Desconto de servidores: MP vê “conduta criminosa” de BRB e secretaria
Investigação aponta que cada órgão atribuía ao outro a responsabilidade de fiscalizar os descontos aplicados na folha dos servidores do GDF

O Ministério Público do Distrito Federal e Territórios (MPDFT) aponta que a ausência de fiscalização das consignações dos servidores distritais não teria sido uma falha administrativa, mas uma “conduta criminosa”. Na decisão à qual a coluna teve acesso, que autorizou a Operação Juros Zero, deflagrada nesta sexta-feira (19/6), o órgão afirma que a Secretaria de Economia do DF (Seec) e o Banco de Brasília (BRB) teriam sido omissos em relação aos descontos.
Segundo os investigadores, cada órgão atribuía ao outro a responsabilidade de fiscalizar os descontos aplicados na folha de pagamento dos servidores. No entanto, ninguém, de fato, assumia a função.
O órgão classifica a inação do BRB e da Seec como conluio e proteção ao lucro fácil por parte de associações e empresas, mediante descontos consignados sob lançamentos de rubricas duvidosas e ilegais, tudo sendo executado com lucro significativo ao próprio BRB e à empresa parceira Neoconsig, criadora da solução ConsigServ.
Além de deixarem de atuar de forma efetiva, os órgãos também teriam, conforme consta na decisão, orientado servidores prejudicados a procurar a autoridade policial, afastando-se de suas responsabilidades administrativas.
Para o MP, os elementos reunidos indicam possíveis irregularidades estruturais, fraudes e práticas criminosas, que ainda devem ser apurados de forma aprofundada.
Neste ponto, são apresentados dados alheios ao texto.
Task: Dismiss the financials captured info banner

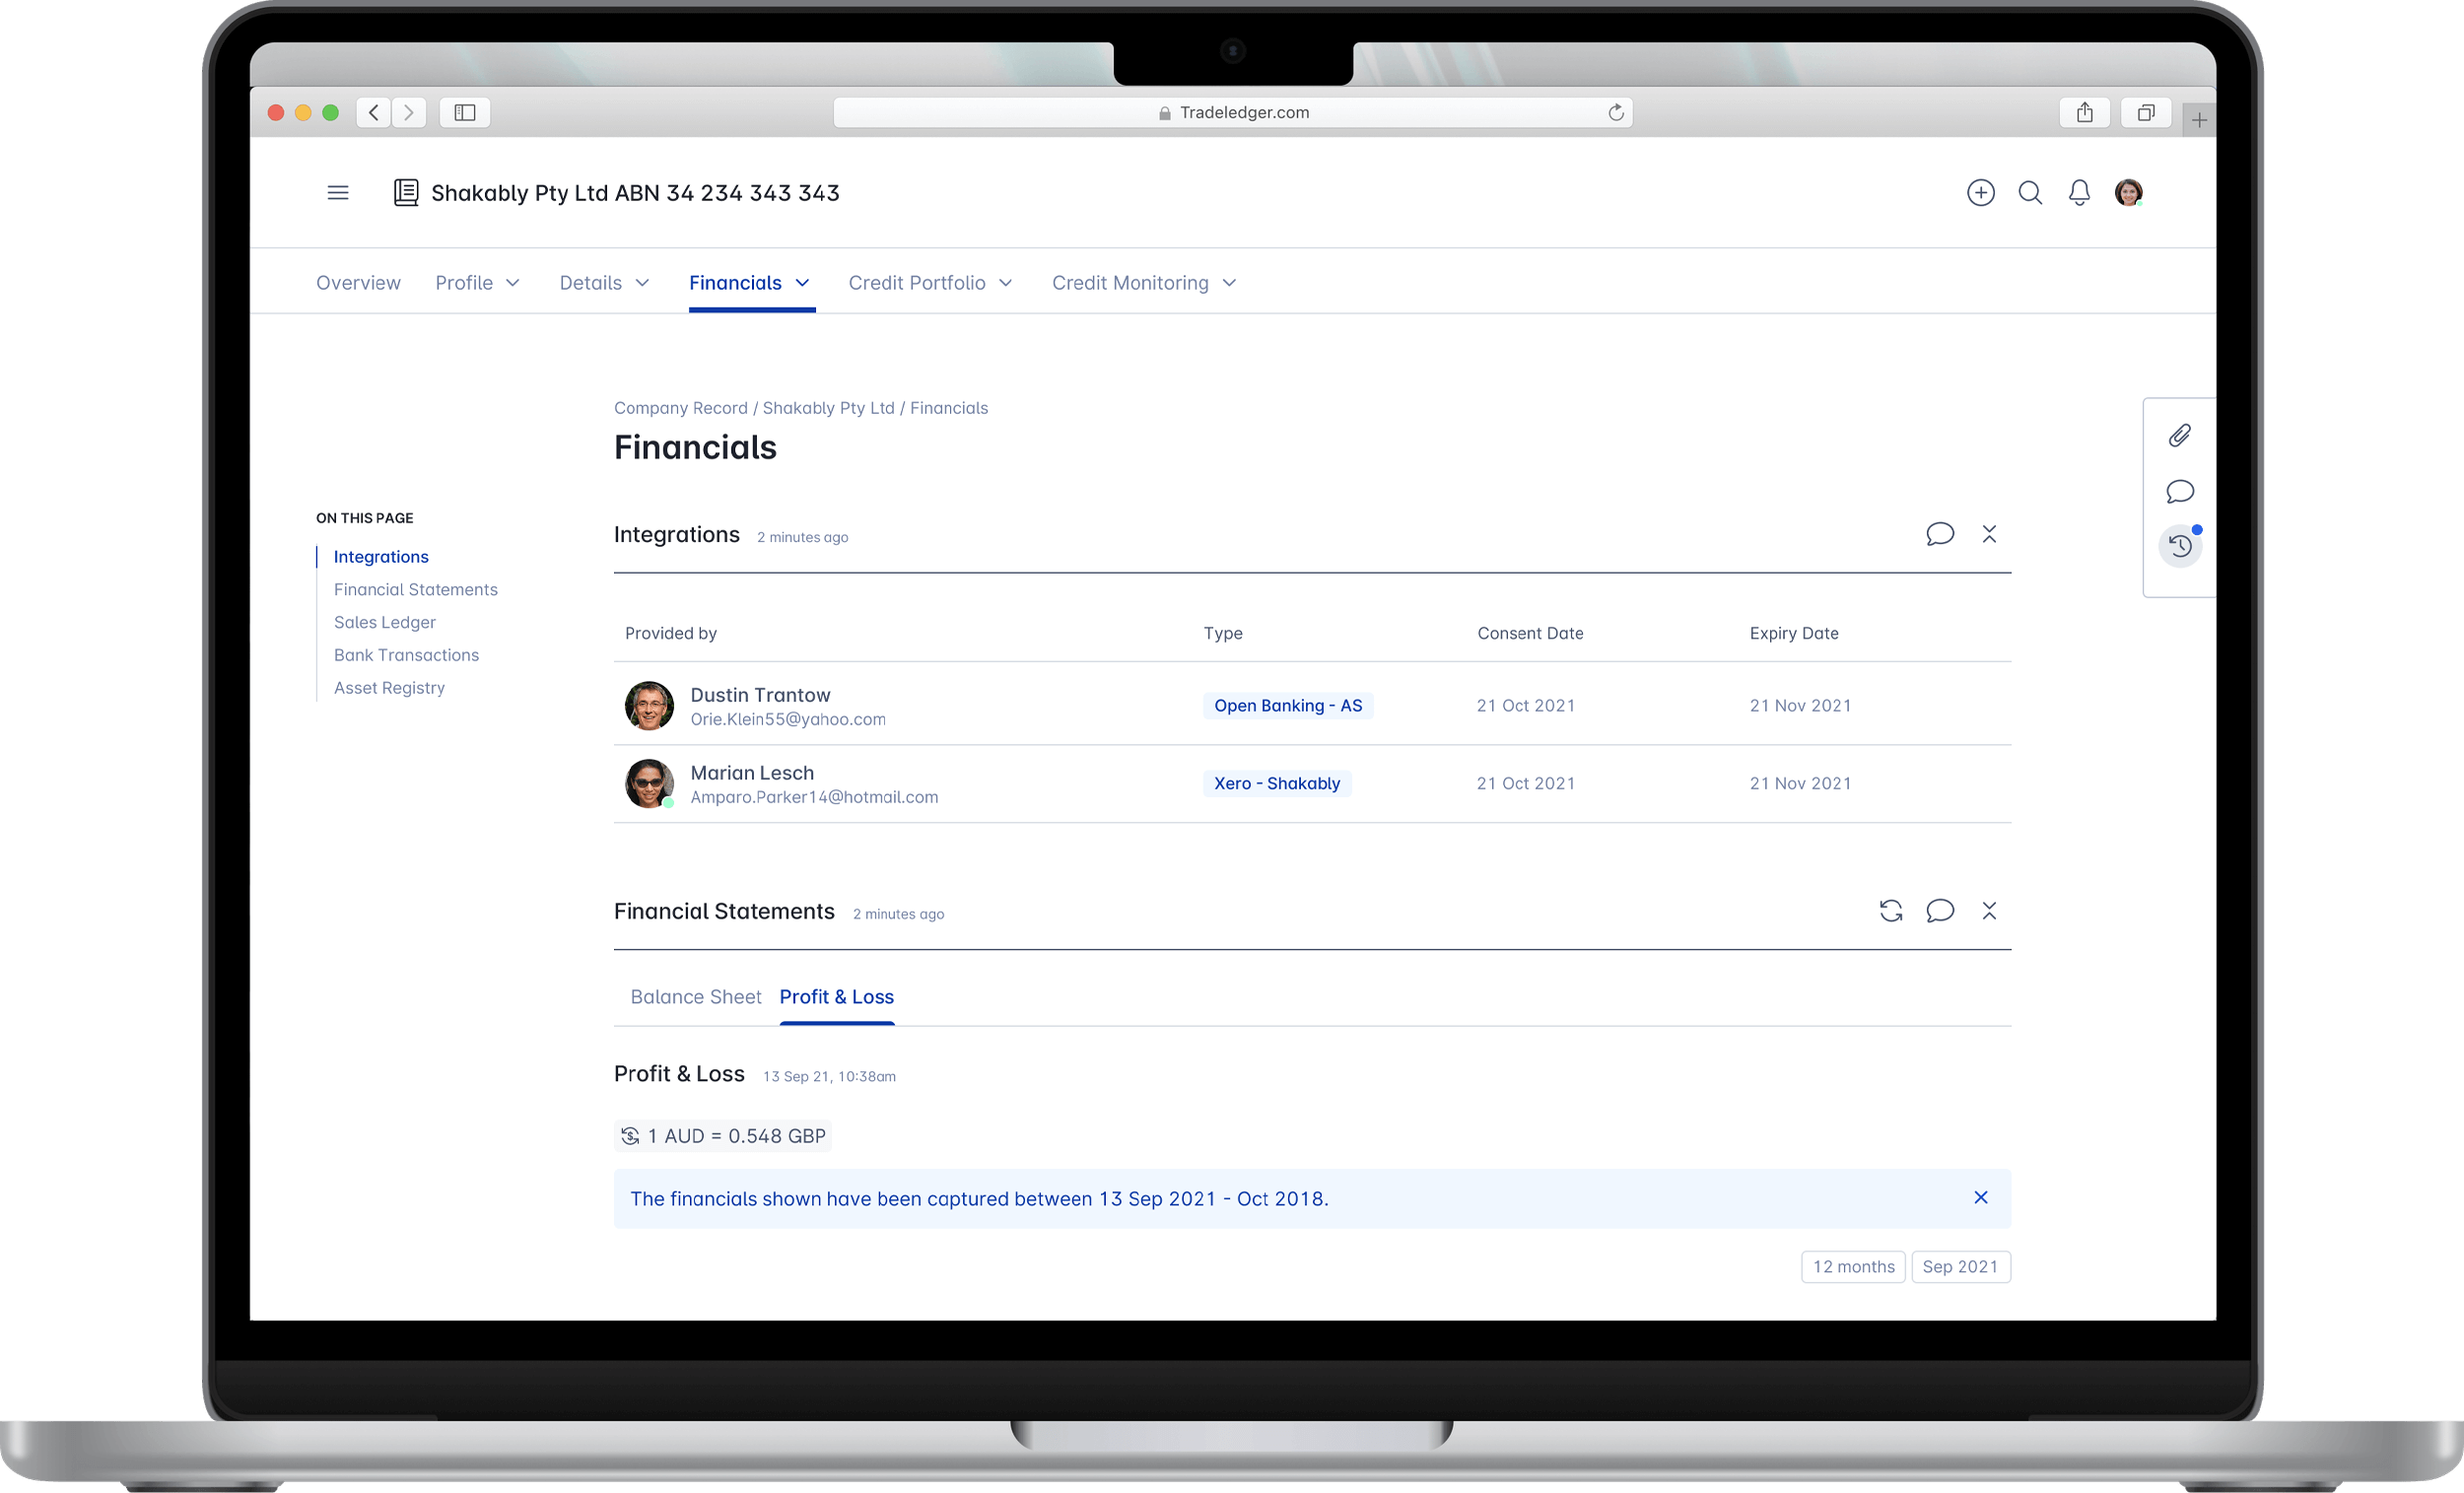Action: [1980, 1198]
A Secretaria de Economia informou, em nota, que a investigação tem como objeto a conduta de agentes públicos e não a atuação institucional da Pasta.
“A Secretaria está colaborando integralmente com as autoridades responsáveis pela investigação, garantindo pleno acesso às instalações e prestando todo o apoio necessário para o cumprimento das diligências e a coleta dos materiais solicitados.”
A operação
Nesta sexta (19), estão sendo cumpridos 50 mandados de busca e apreensão, por determinação do Conselho Especial do TJDFT, no Distrito Federal, em Curitiba (PR) e em São Paulo.
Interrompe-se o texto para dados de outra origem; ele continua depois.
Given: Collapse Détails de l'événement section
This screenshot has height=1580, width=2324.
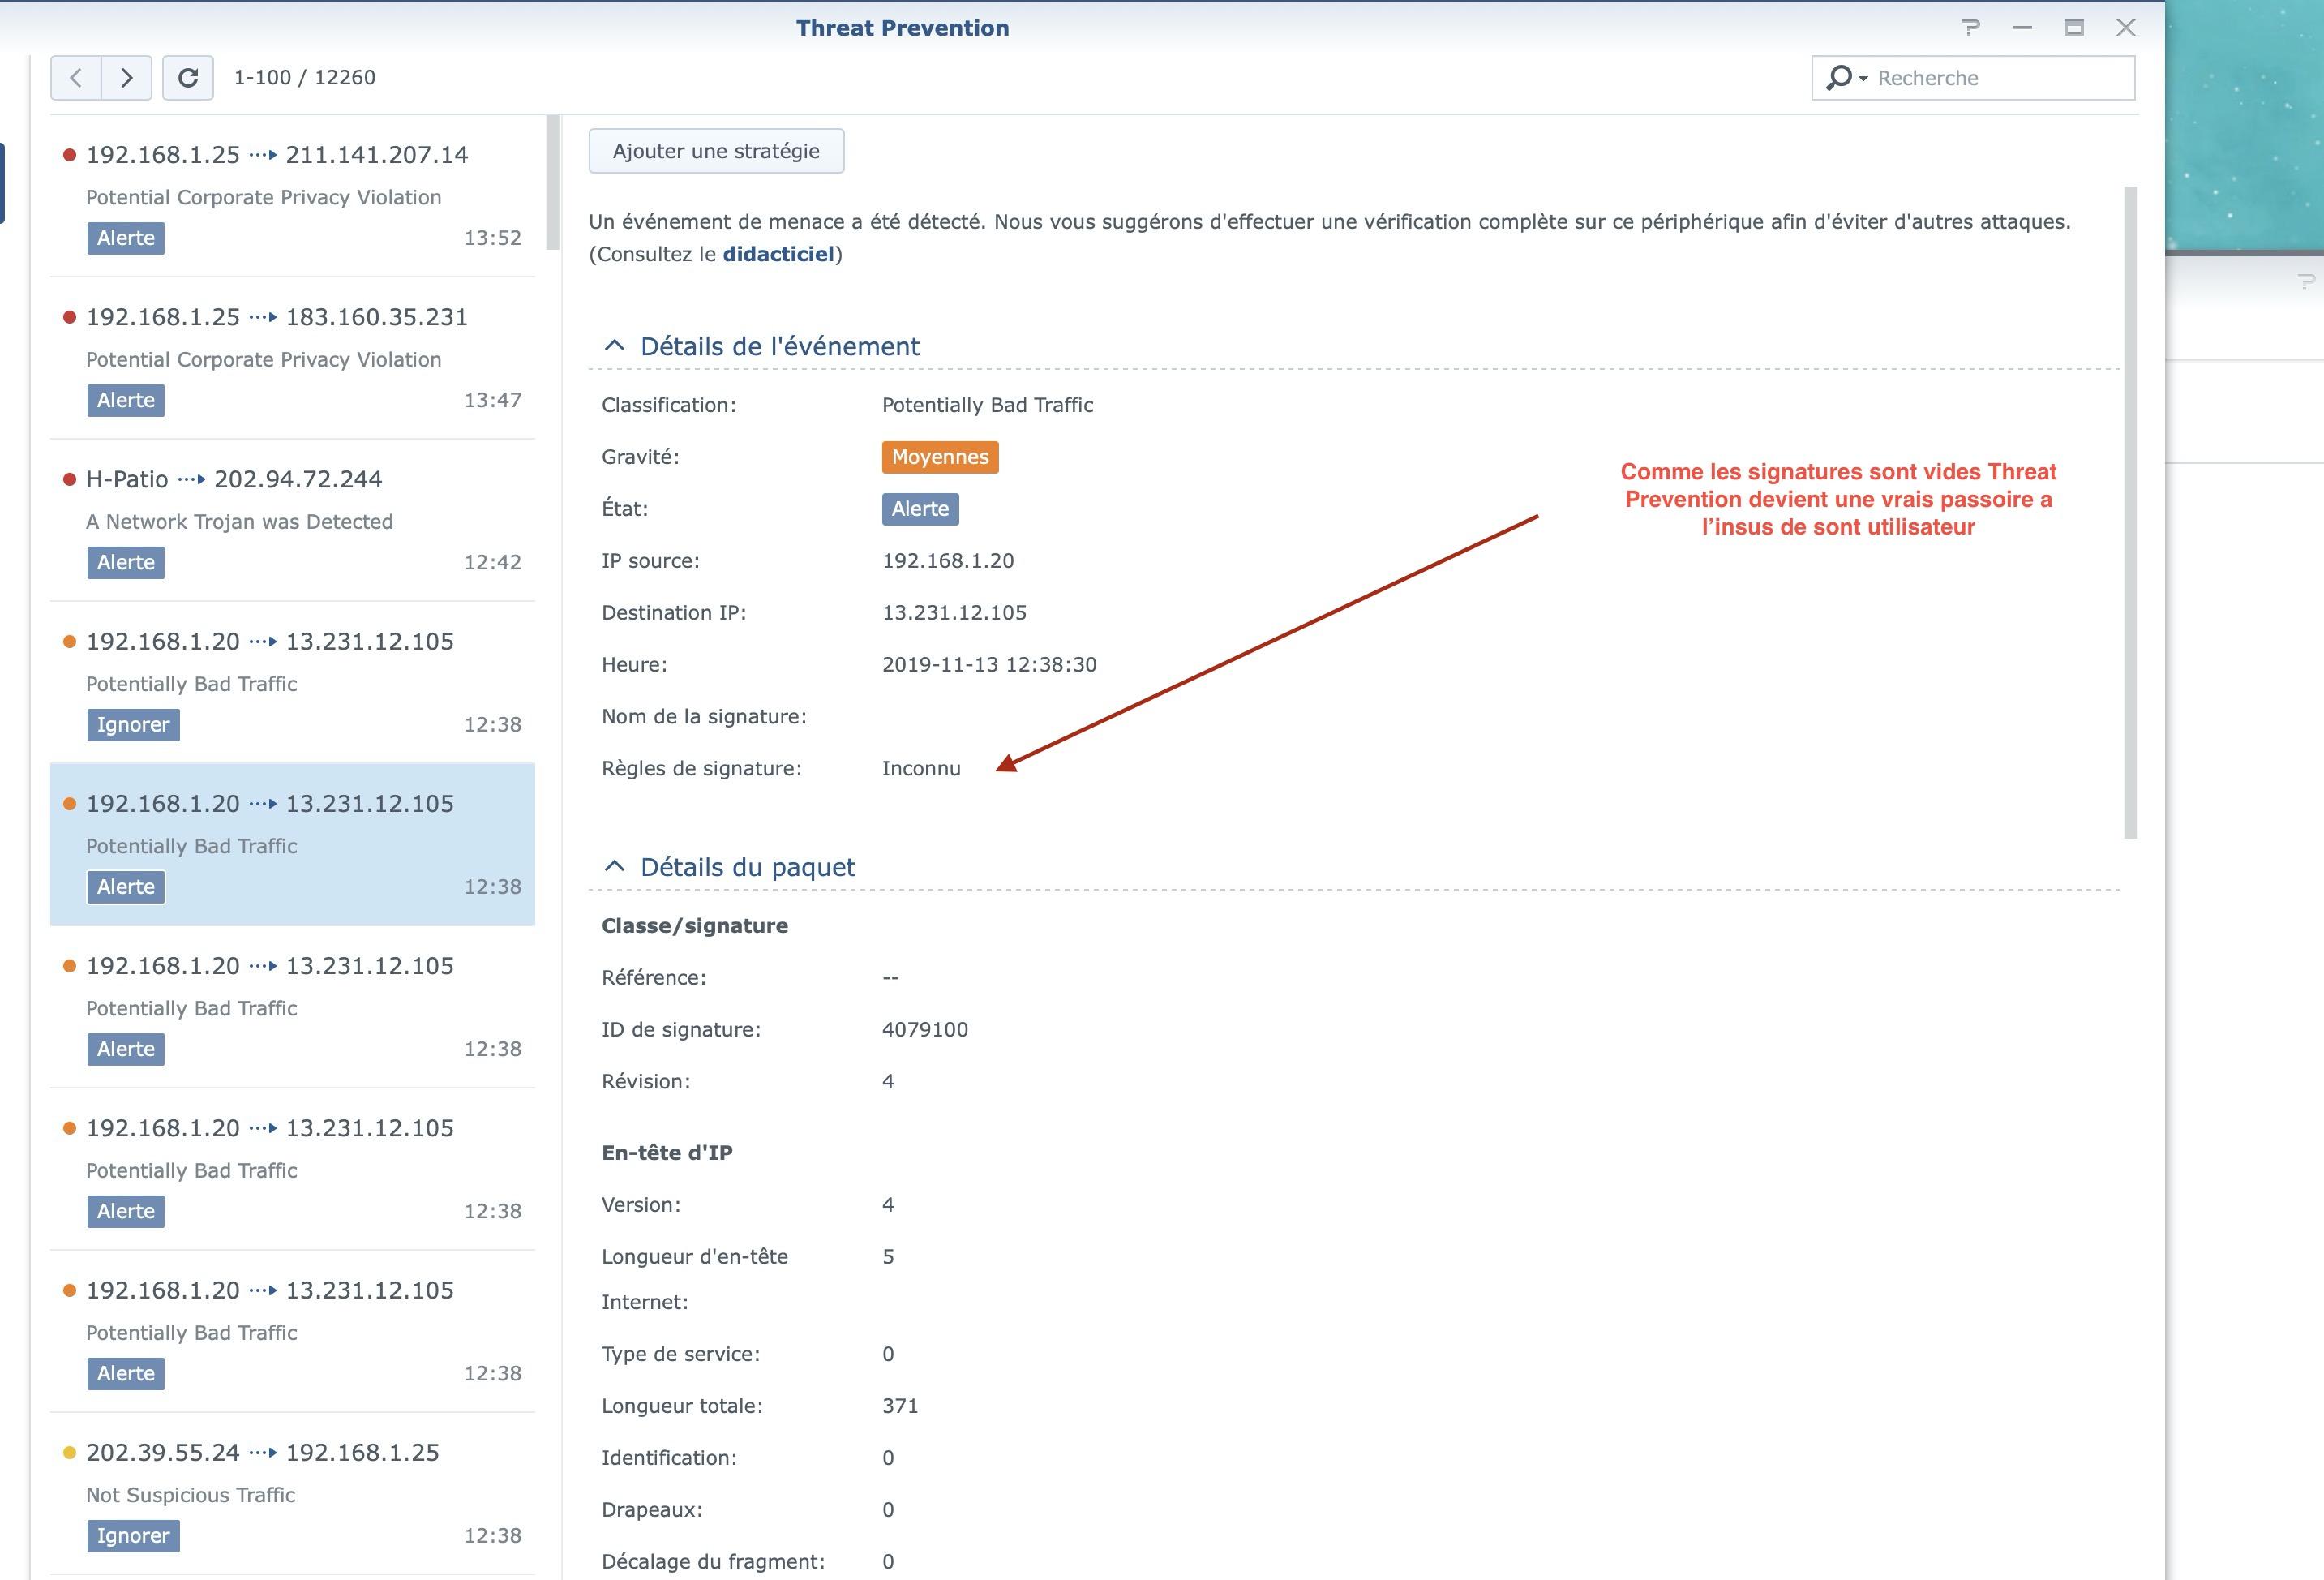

Entre os alvos da operação estão o Banco de Brasília (BRB), a BRB Serviços S.A., a Secretaria de Economia do Distrito Federal, o Instituto de Previdência dos Servidores do DF (Iprev-DF) e o banco PicPay.
As medidas também atingem atuais e ex-dirigentes das instituições investigadas. Entre eles estão Ney Ferraz Júnior e Paulo Henrique Costa, ex-presidente do BRB, que está preso.
A operação é conduzida pela Vice-Procuradoria-Geral de Justiça, pela Promotoria de Defesa do Consumidor e pelo Grupo de Atuação Especial de Combate ao Crime Organizado (Gaeco).